It is believed the FSA will launch the first of a two-part consultation in late April focusing on biscuits, cakes, pastries and soft drinks, with a second wave in October dealing with meat snacks such as sausage rolls and pasties.
The move comes despite a huge amount of work carried out by retailers and suppliers to reduce the levels of saturated fat in their products. Most believe there is no need for the FSA to impose targets for the reduction of saturated fat because of these measures and the work they are still planning to do.
The British Retail Consortium has published a breakdown of individual retailers’ achievements in reducing saturated fat across a broad range of products.
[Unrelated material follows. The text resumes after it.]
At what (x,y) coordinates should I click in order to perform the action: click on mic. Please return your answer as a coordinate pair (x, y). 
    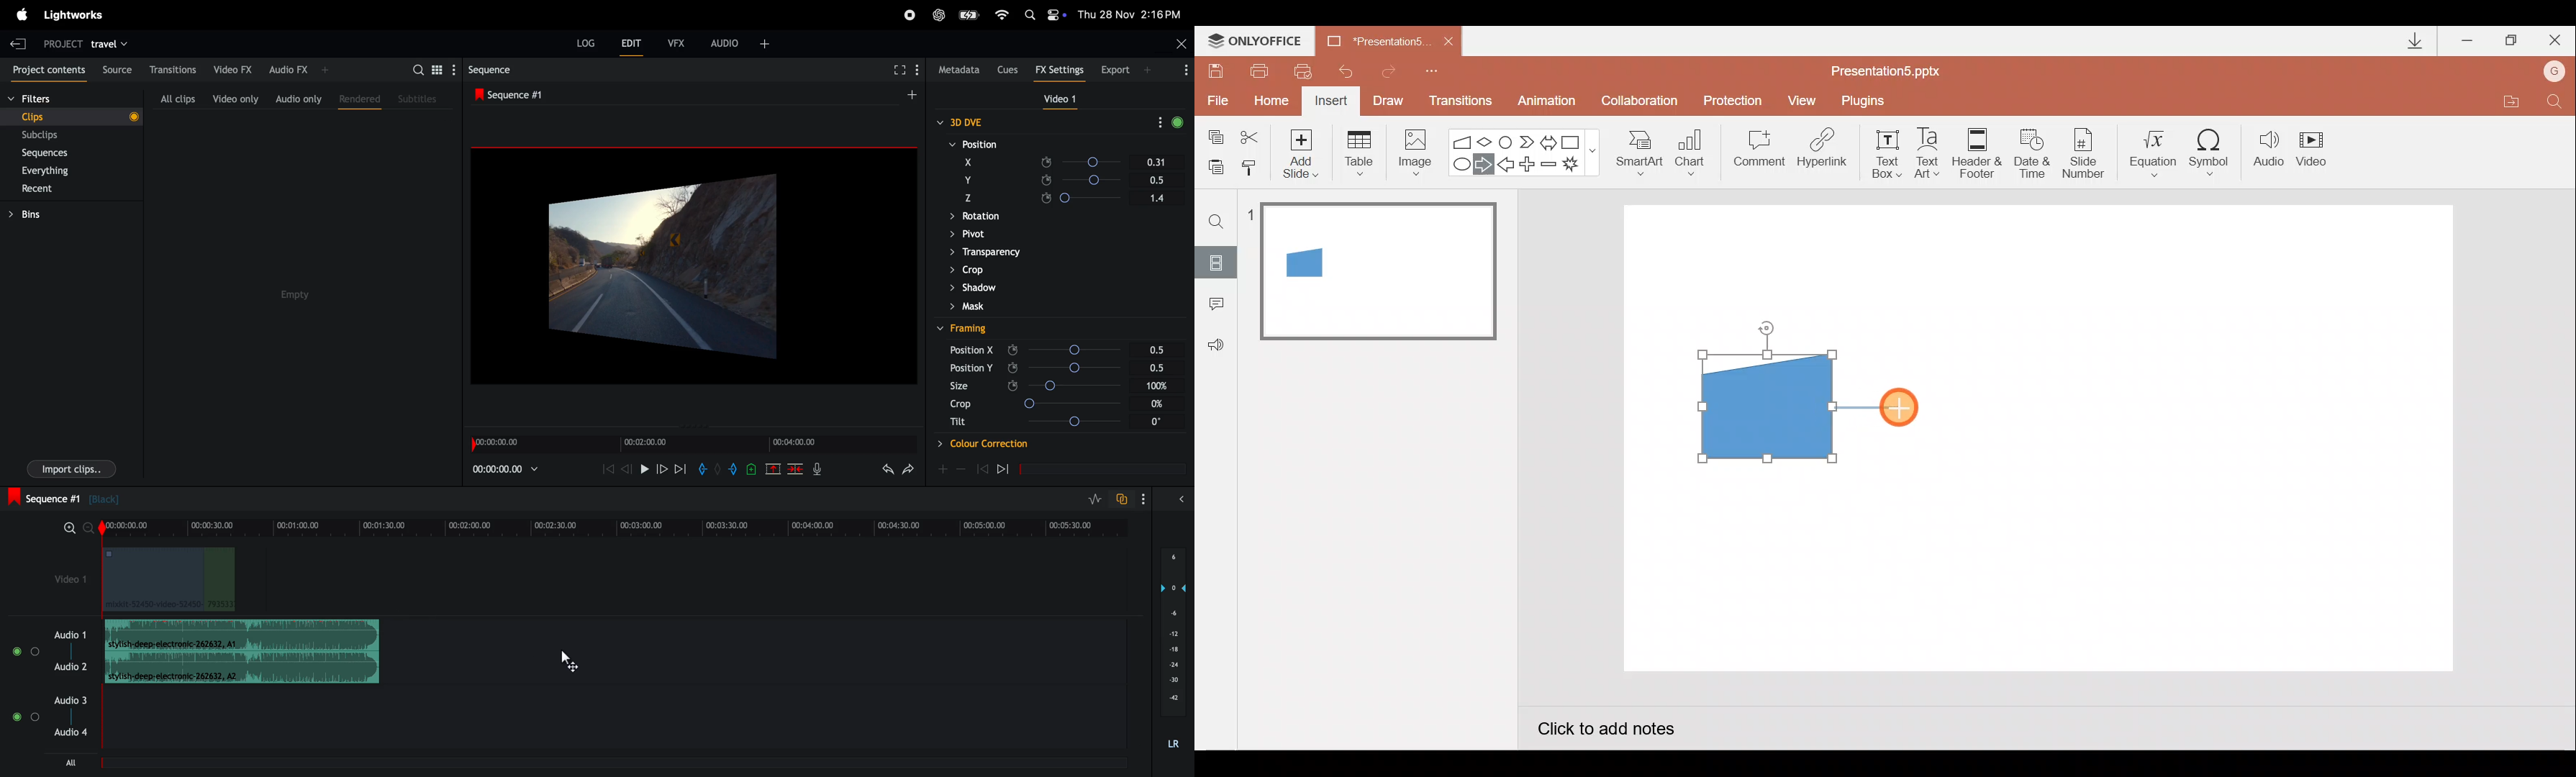
    Looking at the image, I should click on (820, 469).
The consortium is concerned that should the FSA choose a similar route to that taken in regard to salt reduction, the targets should take into account the action already taken by the industry.
The BRC added that it did not want to get into a fight with the FSA as it supported its objective of reducing levels of satfat consumption, but it strongly rejected the need for and effectiveness of this tactic.
“Retailers have been working to reduce the amount of saturated fat in their own-brand goods,” said BRC technical food director Andrea Martinez-Inchausti. “They’ve made good progress and want to keep improving.
“By publishing the results achieved so far, retailers are making a very public commitment to lower the saturated fat levels in their customers’ diets.”
A spokesman for the FSA said the agency did recognise the progress already made.
“We believe our recommendations will galvanise and encourage wider industry engagement,” he said.